Wisconsin owned the first half, and continued that dominance into the second, forcing a three-and-out on LSU’s first possession, then stuffing the ball 58 yards in five snaps to notch the game’s first touchdown — a five-yard Corey Clement jaunt to put Wisconsin up 13-0 at the 10:47 mark of the third quarter.

The Badgers forced another punt on their next defensive possession, the fifth of the day, but Wisconsin quarterback Bart Houston (looking extreeeemly Bart Houston, with his t-shirt sleeves descending below his jersey sleeves) did the one thing he absolutely, positively could not do: a forced interception on 3rd-and-long from deep in his own territory. Tre’Davious White zigged and zagged across the field to put LSU on the board with an 18-yard pick six at the 5:28 mark of the third quarter.
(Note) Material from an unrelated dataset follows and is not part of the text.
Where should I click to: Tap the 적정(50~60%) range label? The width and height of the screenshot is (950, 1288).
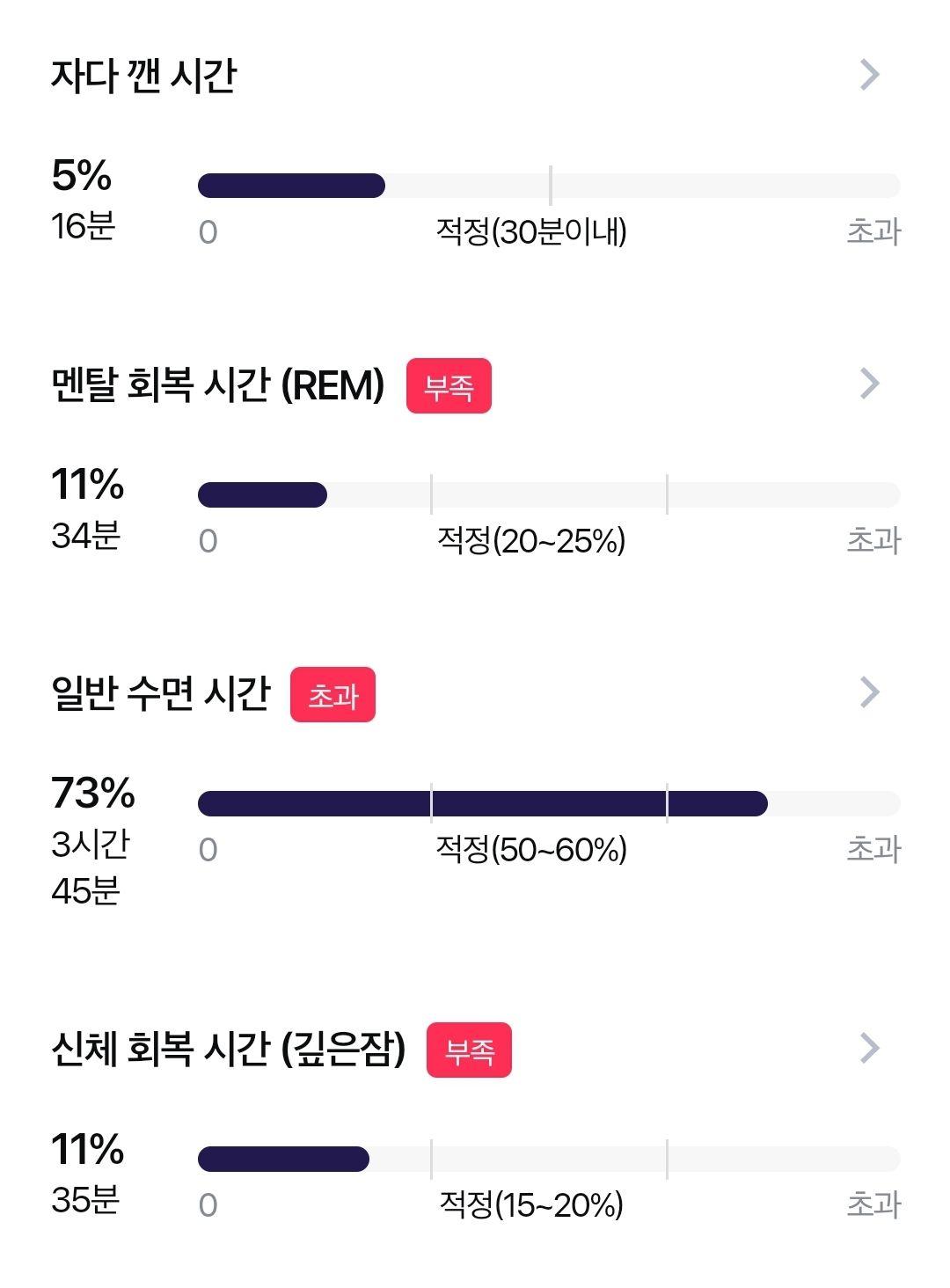531,850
LSU took advantage of the momentum on their next possession as quarterback Brandon Harris finally sprung to life, finding Leonard Fournette for a 31-yard connection and Travin Dural for a 10-yard touchdown, giving the Tigers a 14-13 lead.

The teams traded punts on their next five possessions before Wisconsin took the lead with 3:47 to go on a 47-yard Rafael Gaglianone field goal.

On the ensuing possession, LSU (0-1) moved from its 25 to the Wisconsin 35 with plenty of time for a game-winning field goal, but Harris through an interception to the chest of Wisconsin defensive back D’Cota Dixon with 57 ticks to go. The pick was a fitting end for LSU, as its offense let the defense and special teams down for the previous 59 minutes as well. For the day the Tigers mustered only 14 first downs and 257 total yards. They converted 2-of-10 third downs and snapped the ball just 50 times to Wisconsin’s 71, dooming their defense to spend 37 of the game’s 60 minutes on the field. Fournette managed 138 yards on 23 carries and three receptions for 38 yards, but failed to dominate the game the way his numbers indicated. Harris connected on 12-of-21 passes for 131 yards with a touchdown and two picks.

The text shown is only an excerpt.